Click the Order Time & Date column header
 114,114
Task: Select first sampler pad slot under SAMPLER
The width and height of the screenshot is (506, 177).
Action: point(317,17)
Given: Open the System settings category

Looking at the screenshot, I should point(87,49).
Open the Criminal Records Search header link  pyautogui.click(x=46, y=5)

--

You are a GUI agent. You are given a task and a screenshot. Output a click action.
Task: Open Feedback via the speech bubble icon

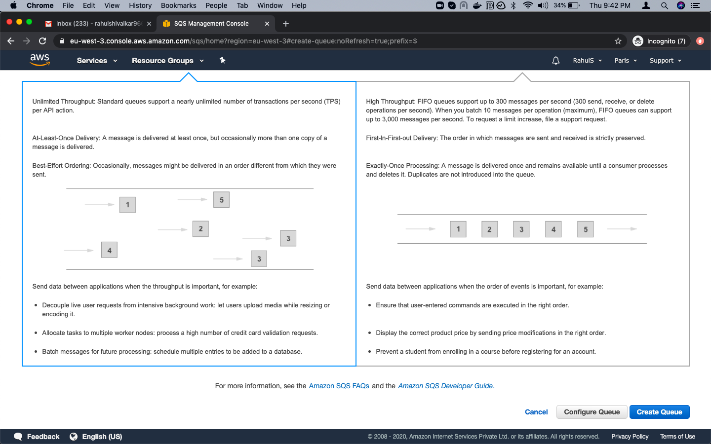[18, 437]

**TASK DESCRIPTION:**
Would you retype the lines above from the one with "Task: Select first" down to the one with "Open the Criminal", word for word, both ends included and no other lines?

**SOLVED EXERCISE:**
Task: Select first sampler pad slot under SAMPLER
The width and height of the screenshot is (506, 177).
Action: point(317,17)
Given: Open the System settings category

Looking at the screenshot, I should point(87,49).
Open the Criminal Records Search header link  pyautogui.click(x=46, y=5)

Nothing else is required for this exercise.